■ Exercise prompt: Give the listing again exactly as written.

■ Exercise data:
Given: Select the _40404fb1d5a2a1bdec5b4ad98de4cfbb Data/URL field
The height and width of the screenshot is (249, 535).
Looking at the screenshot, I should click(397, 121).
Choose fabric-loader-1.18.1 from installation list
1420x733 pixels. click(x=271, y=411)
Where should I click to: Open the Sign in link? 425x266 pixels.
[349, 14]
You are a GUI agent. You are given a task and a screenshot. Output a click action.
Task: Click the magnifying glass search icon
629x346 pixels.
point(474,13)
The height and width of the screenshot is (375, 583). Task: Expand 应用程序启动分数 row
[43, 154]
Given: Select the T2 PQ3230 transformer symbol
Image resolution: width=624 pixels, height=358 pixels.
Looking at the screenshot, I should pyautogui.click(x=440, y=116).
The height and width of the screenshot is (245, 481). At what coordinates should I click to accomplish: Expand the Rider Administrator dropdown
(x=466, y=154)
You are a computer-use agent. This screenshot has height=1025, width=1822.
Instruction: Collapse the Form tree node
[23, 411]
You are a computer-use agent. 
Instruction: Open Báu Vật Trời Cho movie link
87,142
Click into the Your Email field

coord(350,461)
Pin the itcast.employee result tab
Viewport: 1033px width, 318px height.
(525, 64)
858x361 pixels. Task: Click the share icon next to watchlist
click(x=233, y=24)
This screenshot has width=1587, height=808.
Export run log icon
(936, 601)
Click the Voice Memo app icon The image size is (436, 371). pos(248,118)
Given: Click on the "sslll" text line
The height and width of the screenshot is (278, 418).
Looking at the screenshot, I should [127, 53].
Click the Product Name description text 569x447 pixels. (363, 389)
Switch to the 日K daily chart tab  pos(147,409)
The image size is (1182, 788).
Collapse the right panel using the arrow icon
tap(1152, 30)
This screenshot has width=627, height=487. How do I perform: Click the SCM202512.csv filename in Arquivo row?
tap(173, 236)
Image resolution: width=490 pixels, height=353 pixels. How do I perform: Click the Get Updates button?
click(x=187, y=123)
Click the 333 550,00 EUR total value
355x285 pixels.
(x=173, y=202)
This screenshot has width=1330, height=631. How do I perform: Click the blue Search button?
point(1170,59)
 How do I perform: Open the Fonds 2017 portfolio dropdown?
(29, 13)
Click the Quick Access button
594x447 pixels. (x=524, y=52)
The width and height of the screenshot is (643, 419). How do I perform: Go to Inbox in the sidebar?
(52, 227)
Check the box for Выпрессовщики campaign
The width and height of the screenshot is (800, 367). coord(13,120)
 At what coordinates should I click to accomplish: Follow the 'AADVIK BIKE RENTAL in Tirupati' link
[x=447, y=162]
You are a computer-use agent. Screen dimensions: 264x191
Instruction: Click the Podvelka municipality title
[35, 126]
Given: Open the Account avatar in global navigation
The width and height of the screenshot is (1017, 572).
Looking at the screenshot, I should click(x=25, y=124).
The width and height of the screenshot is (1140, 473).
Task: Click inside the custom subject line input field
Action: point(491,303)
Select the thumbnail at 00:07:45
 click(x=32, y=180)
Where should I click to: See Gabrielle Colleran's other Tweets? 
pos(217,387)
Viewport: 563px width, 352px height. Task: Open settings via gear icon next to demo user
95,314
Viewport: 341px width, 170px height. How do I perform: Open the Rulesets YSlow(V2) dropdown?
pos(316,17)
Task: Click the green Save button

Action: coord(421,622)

■ Written answer:
Given: Select the _40404fb1d5a2a1bdec5b4ad98de4cfbb Data/URL field
The height and width of the screenshot is (249, 535).
Looking at the screenshot, I should click(397, 121).
Choose fabric-loader-1.18.1 from installation list
1420x733 pixels. click(x=271, y=411)
Where should I click to: Open the Sign in link? 425x266 pixels.
[349, 14]
You are a GUI agent. You are given a task and a screenshot. Output a click action.
Task: Click the magnifying glass search icon
629x346 pixels.
point(474,13)
The height and width of the screenshot is (375, 583). Task: Expand 应用程序启动分数 row
[43, 154]
Given: Select the T2 PQ3230 transformer symbol
Image resolution: width=624 pixels, height=358 pixels.
Looking at the screenshot, I should pyautogui.click(x=440, y=116).
The height and width of the screenshot is (245, 481). At what coordinates should I click to accomplish: Expand the Rider Administrator dropdown
(x=466, y=154)
You are a computer-use agent. This screenshot has height=1025, width=1822.
Instruction: Collapse the Form tree node
[23, 411]
You are a computer-use agent. 
Instruction: Open Báu Vật Trời Cho movie link
87,142
Click into the Your Email field

coord(350,461)
Pin the itcast.employee result tab
Viewport: 1033px width, 318px height.
(525, 64)
858x361 pixels. Task: Click the share icon next to watchlist
click(x=233, y=24)
This screenshot has width=1587, height=808.
Export run log icon
(936, 601)
Click the Voice Memo app icon The image size is (436, 371). pos(248,118)
Given: Click on the "sslll" text line
The height and width of the screenshot is (278, 418).
Looking at the screenshot, I should [127, 53].
Click the Product Name description text 569x447 pixels. (363, 389)
Switch to the 日K daily chart tab  pos(147,409)
The image size is (1182, 788).
Collapse the right panel using the arrow icon
tap(1152, 30)
This screenshot has width=627, height=487. How do I perform: Click the SCM202512.csv filename in Arquivo row?
tap(173, 236)
Image resolution: width=490 pixels, height=353 pixels. How do I perform: Click the Get Updates button?
click(x=187, y=123)
Click the 333 550,00 EUR total value
355x285 pixels.
(x=173, y=202)
This screenshot has width=1330, height=631. How do I perform: Click the blue Search button?
point(1170,59)
 How do I perform: Open the Fonds 2017 portfolio dropdown?
(29, 13)
Click the Quick Access button
594x447 pixels. (x=524, y=52)
The width and height of the screenshot is (643, 419). How do I perform: Go to Inbox in the sidebar?
(52, 227)
Check the box for Выпрессовщики campaign
The width and height of the screenshot is (800, 367). coord(13,120)
 At what coordinates should I click to accomplish: Follow the 'AADVIK BIKE RENTAL in Tirupati' link
[x=447, y=162]
You are a computer-use agent. Screen dimensions: 264x191
Instruction: Click the Podvelka municipality title
[35, 126]
Given: Open the Account avatar in global navigation
The width and height of the screenshot is (1017, 572).
Looking at the screenshot, I should click(x=25, y=124).
The width and height of the screenshot is (1140, 473).
Task: Click inside the custom subject line input field
Action: point(491,303)
Select the thumbnail at 00:07:45
 click(x=32, y=180)
Where should I click to: See Gabrielle Colleran's other Tweets? 
pos(217,387)
Viewport: 563px width, 352px height. Task: Open settings via gear icon next to demo user
95,314
Viewport: 341px width, 170px height. How do I perform: Open the Rulesets YSlow(V2) dropdown?
pos(316,17)
Task: Click the green Save button

Action: coord(421,622)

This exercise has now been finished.